Tapi sebenarnya hal ini bukan kesalahan Ismed Sofyan semata. Ini kesalahan dari PSSI yang selalu melakukan pembiaran terhadap kualitas wasit di kompetisi Liga Indonesia sehingga semua pemain menjadi tidak terbiasa dengan wasit yang benar. Bahkan setelah pertandingan melawan Saudi Arabia tsb, PSSI protes kepada AFC karena menganggap wasit berat sebelah, tapi tetap sia-sia. Kebiasaan seperti itu berpengaruh terhadap team nasional. Tidak ada pembinaan sampai ke klub besar dan klub kecil. Sampai sekarangpun masih seperti itu.

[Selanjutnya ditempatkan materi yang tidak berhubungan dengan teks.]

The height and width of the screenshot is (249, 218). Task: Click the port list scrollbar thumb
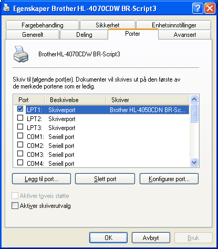point(194,113)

Selain masalah kemampuan teknis wasit yang saya bicarakan diatas, masalah kemampuan non teknis (mental) wasit juga sangat berpengaruh terhadap kemajuan sepak bola nasional. Kalau wasit gampang disuap pasti akan jadi problem besar. Percuma pembinaan sepak bola yang sudah dilakukan. Masalah dugaan suap menyuap wasit sudah menjadi rahasia umum.
Banyak pertandingan ISL sampai dengan beberapa tahun yang lalu rawan pengaturan skor. Saya yang adalah mantan pemain sepak bola amatir mempunyai banyak teman2 yang berkecimpung di sepak bola nasional dan melatih di klub2 ISL. Dari mereka saya sering mendapat cerita yang menyedihkan bagaimana dugaan pengaturan skor berlangsung dengan melibatkan wasit. Bahkan diduga ada wasit yang terima suap dari 2 team. Tinggal pilih yang paling besar he he ….

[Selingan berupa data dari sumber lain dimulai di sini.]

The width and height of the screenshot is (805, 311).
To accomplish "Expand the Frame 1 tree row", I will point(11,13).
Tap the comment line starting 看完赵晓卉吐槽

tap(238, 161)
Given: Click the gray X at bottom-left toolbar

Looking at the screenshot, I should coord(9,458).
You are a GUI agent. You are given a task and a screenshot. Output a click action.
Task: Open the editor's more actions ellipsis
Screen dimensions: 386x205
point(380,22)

Apabila harus main di kandang lawan, maka harus bersiap2 untuk “dikerjain” oleh tuan rumah melalui wasit. Menit terakhir pertandingan sangat rawan bagi team tamu untuk dihukum penalti. Selain itu juga ada cerita bagaimana menderitanya team tamu apabila main tandang di daerah yang tidak ada siaran langsung pertandingan di televisi. Team tamu siap kalah dan dikerjain wasit/tuan rumah habis-habisan. Semen Padang masih mengalami hal ini pada saat bertanding ke kandang Perseru Serui beberapa waktu yang lalu di ajang TSC. Tidak ada siaran langsung televisi. Nil Maizar marah dengan kondisi ini.

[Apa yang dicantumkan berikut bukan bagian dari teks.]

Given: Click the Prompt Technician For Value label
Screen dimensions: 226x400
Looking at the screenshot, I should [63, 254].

Sehubungan dengan hal-hal yang dituliskan diatas, maka penulis berharap dengan akan diselenggarakannya KLB PSSI di bulan Agustus 2016, akan menghasilkan Ketua dan pengurus PSSI yang betul lepas dari kepentingan politik, kepentingan pribadi ataupun kepentingan kelompok untuk mencari kekayaan serta popularitas dari sepak bola.